Martín Aníbal Domínguez, integrante del equipo de seguridad de Maradona, declaró que él y otras personas cercanas informaban de manera reiterada a Luque sobre la hinchazón y el deterioro físico del exfutbolista, pero el médico no acudía con la frecuencia necesaria.
El testigo afirmó que Maradona permanecía aislado, se negaba a bañarse, casi no salía de su habitación y había perdido el apetito. También señaló que el exjugador esperaba la visita de su médico de cabecera tras una reciente intervención quirúrgica.
Durante la audiencia, la Fiscalía presentó mensajes enviados a Luque en los que el custodio advertía sobre la retención de líquidos y el estado del paciente. Según la acusación, el neurocirujano solo visitó a Maradona en cuatro ocasiones durante los 14 días que permaneció en la vivienda donde falleció.
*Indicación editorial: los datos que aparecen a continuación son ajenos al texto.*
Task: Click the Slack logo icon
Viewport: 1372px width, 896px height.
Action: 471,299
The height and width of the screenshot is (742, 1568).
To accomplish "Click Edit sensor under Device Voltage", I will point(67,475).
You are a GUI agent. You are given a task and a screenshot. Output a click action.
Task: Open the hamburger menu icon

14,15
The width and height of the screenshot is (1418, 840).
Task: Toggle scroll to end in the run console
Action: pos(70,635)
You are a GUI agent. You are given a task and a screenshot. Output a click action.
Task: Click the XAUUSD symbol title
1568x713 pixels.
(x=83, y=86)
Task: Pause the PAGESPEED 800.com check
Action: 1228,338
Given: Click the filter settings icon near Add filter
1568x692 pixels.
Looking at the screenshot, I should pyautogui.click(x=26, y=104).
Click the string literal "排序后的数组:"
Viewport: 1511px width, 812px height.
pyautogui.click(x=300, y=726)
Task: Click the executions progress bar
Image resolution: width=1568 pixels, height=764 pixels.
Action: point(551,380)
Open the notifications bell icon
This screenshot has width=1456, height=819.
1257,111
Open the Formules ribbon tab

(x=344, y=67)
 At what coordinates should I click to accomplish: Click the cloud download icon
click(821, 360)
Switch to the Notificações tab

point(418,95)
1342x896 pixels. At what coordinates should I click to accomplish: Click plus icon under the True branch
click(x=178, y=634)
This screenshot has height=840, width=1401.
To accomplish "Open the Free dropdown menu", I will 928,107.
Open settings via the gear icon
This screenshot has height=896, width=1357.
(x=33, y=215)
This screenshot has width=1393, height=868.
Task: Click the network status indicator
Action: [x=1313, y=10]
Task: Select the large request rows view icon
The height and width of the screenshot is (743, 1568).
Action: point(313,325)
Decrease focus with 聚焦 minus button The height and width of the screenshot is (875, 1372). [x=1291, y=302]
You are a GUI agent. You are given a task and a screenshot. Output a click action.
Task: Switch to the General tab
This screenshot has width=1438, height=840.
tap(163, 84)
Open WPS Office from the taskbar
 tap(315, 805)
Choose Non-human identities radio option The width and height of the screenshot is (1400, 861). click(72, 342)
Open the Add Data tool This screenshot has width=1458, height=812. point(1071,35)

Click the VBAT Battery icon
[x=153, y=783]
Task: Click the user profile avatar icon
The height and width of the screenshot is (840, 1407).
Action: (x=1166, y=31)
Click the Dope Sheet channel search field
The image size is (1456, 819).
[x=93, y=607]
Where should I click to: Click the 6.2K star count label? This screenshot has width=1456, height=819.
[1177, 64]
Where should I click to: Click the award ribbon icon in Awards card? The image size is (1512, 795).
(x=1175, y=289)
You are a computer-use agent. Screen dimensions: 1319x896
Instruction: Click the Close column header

Leopoldo Luque y otros seis integrantes del equipo médico enfrentan un juicio por homicidio simple con dolo eventual. La Fiscalía sostiene que existieron omisiones en la atención brindada a Maradona, quien murió el 25 de noviembre de 2020 a causa de un edema agudo de pulmón derivado de una insuficiencia cardíaca crónica reagudizada.